Qu'est-ce que l'AFL ? Recherche identitaire incongrue après tant d'années d'existence. Et pourtant... 

Un mouvement ami s'étonnait que l'AFL n'ait pas manifesté sa position sur la reprise des essais nucléaires. Et nous de nous étonner ! L'AFL s'occupe de lecture et n'a pas à se situer en tant qu'organisation sur des problèmes de cette nature... ses membres pouvant individuellement et ailleurs, s'exprimer... Et pourtant, qu'un mouvement pédagogique ou d'éducation populaire s'engage dans le débat politique ne nous choque pas. Un livre dont il est rendu compte dans ce numéro rappelle d'ailleurs opportunément que Freinet était un militant communiste qui ne laissait planer aucune ambiguïté sur les raisons et la nature de son militantisme pédagogique. Il est vrai qu'il s'agissait d'une autre époque où on trouvait normal que le politique soit explicitement présent dans le discours et les actes de qui entrait dans le jeu social. 
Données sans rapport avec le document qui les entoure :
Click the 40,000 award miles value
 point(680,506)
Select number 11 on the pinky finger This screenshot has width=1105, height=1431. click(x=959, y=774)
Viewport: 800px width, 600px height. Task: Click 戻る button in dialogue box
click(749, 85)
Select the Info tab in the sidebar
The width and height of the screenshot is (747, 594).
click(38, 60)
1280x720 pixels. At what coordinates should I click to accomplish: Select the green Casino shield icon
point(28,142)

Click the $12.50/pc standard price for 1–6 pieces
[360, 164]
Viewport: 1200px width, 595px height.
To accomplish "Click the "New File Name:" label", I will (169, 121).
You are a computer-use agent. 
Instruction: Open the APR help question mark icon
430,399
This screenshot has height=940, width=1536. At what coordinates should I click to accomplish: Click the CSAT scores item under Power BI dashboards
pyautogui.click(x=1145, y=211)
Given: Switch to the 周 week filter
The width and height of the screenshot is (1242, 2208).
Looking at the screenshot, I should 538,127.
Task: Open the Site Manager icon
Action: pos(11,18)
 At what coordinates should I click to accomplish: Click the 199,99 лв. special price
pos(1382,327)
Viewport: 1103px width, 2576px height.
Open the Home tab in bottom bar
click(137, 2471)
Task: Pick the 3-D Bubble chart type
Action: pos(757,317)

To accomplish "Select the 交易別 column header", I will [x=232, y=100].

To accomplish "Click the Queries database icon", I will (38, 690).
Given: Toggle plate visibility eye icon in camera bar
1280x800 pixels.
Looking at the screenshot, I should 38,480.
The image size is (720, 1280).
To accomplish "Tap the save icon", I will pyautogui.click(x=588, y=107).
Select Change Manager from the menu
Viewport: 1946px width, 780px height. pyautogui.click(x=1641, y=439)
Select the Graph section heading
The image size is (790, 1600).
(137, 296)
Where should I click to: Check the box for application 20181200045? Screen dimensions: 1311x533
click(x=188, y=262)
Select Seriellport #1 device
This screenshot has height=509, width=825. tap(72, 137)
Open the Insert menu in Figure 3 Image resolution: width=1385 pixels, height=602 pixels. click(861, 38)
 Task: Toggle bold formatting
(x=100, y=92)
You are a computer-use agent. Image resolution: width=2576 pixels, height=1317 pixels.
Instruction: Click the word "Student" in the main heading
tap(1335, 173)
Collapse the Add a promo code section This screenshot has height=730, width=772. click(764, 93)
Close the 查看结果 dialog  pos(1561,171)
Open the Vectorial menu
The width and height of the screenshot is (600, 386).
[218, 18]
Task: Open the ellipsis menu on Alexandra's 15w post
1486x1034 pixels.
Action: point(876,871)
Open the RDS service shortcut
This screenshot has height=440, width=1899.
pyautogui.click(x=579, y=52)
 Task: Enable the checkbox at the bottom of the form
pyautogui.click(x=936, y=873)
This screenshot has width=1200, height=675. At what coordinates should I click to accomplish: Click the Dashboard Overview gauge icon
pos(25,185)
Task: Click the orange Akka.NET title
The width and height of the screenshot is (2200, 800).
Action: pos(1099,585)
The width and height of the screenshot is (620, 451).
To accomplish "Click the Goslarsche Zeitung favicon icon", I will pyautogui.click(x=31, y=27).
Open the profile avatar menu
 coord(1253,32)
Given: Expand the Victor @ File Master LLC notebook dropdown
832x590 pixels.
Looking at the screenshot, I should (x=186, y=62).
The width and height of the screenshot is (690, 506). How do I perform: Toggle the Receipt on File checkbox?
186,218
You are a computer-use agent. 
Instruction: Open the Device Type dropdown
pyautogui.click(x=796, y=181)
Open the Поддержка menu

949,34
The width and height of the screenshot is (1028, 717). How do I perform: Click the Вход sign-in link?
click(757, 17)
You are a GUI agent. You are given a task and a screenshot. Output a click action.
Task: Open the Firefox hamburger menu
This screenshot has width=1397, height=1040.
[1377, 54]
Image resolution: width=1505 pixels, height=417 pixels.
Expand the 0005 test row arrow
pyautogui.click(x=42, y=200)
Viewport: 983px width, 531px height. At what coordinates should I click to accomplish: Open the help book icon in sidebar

"Nous sommes idéologiques" était-il affirmé dans un de nos éditoriaux, et "nos efforts pour la lecture s'inscrivent dans un champ d'action plus large". Certes. Mais l'article insistait surtout sur le fait que certains, en adoptant par souci d'efficacité les outils qu'on propose, "les galvaudent et en tuent l'intérêt" parce qu'ils ignorent ou rejettent "les raisons de leur élaboration". Ce qui, il faut bien l'avouer, ne mange pas de pain ! 

Il est courant de la part de nos adhérents les plus actifs de dire que leur combat pour la lecture est politique mais que l'AFL n'est l'instrument d'aucune composante de l'éventail politique et a fortiori politicien. Cette pétition de principe fera sourire ceux "qu'on ne dupe pas si facilement". C'est qu'ils ignorent les réactions que suscitent au sein de l'association des articles des A.L. dans lesquels transparaissent les convictions et les analyses politiques de leurs auteurs, réactions qui s'insurgent contre "des remarques ou allusions plus ou moins codées" et "les entraînements dommageables à l'image de l'AFL et à l'attachement de ses militants". 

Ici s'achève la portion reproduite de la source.